The South Korea government is taking an interesting approach to stagnating wages. The South Korean Ministry of Strategy and Finance is pushing a policy to offer tax credits to those firms that increase worker pay.
This legislation — which, if approved by the South Korean parliament, would go into effect in January — creates a policy incentive for firms to increase wages. As in America, wage growth in South Korea is “not keeping pace with corporate profits in South Korea, where household debt is rising while companies hoard cash,” according to this Bloomberg story.
We appreciate the attempt to ensure that wages keep up with living needs. When workers’ earnings keep up with productivity and costs, it’s good for the whole economy. However, we are wary of tax breaks in general — it is a slippery slope that leads to abuse of the system and opens loopholes for corporations to skirt their civic duties. It seems that South Korea’s tax breaks would also have an impact on public revenues and government’s ability to deliver programs and serve the people it represents.
But South Korean President Park Geun-hye has it right in her belief that the way to spur economic growth is to increase demand. This counterpoint to supply-side, or “trickle-down,” economics — which has only proven to dramatically increase income inequality — demand-side, or “trickle-up,” economics is a sure method to spur economic growth and promote the notion of shared prosperity. When a worker is earning better wages, he or she is more likely to spend that money, which benefits the restaurant, grocer or movie theater that the worker patronizes, which then spurs job growth.
More and more businesses in America are realizing that a natural incentive to maximize wage quality already exists. Businesses need customers, and, when wages provide for living needs, the economy gets stronger.
However, we are seeing that families in America are less able to make ends meet. On Aug. 26, we will be releasing the first installment this year of our new Job Gap Economic Prosperity Series, a living wage & family debt study entitled, “Families Out of Balance.”

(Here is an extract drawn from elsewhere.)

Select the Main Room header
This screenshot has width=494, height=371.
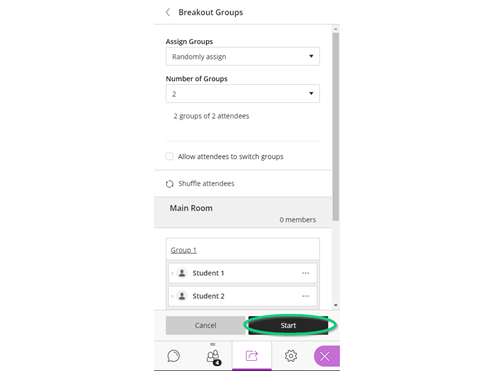click(x=243, y=213)
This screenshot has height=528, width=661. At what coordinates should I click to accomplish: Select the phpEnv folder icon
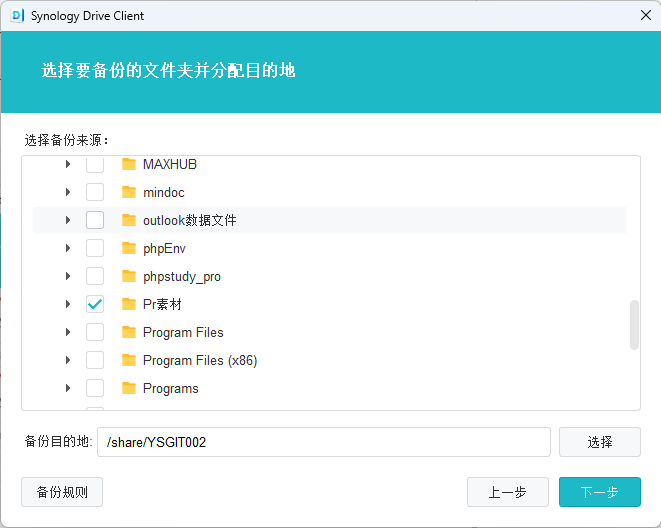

In this report, we quantify just how much a full-time worker needs to earn to make basic ends meet, to climb the economic ladder and to build a firm financial future. However, while living costs are significantly higher than minimum wages and as debt loads are skyrocketing, earnings and assets for the non-wealthy are decreasing. This formula makes for some pretty stressful kitchen table conversations for this nation’s families.
While South Korea gives the private sector an incentive to do what should already come naturally, in America, inadequate wage floors continue to fall woefully short of living needs. The federal minimum wage of $7.25 an hour has not increased since 2009, meaning the minimum wage worker has experienced a pay cut, in real dollars, for five straight years.
It’s time that Congress and our state legislatures took action.
Ben Henry is Senior Policy Associate at the Alliance.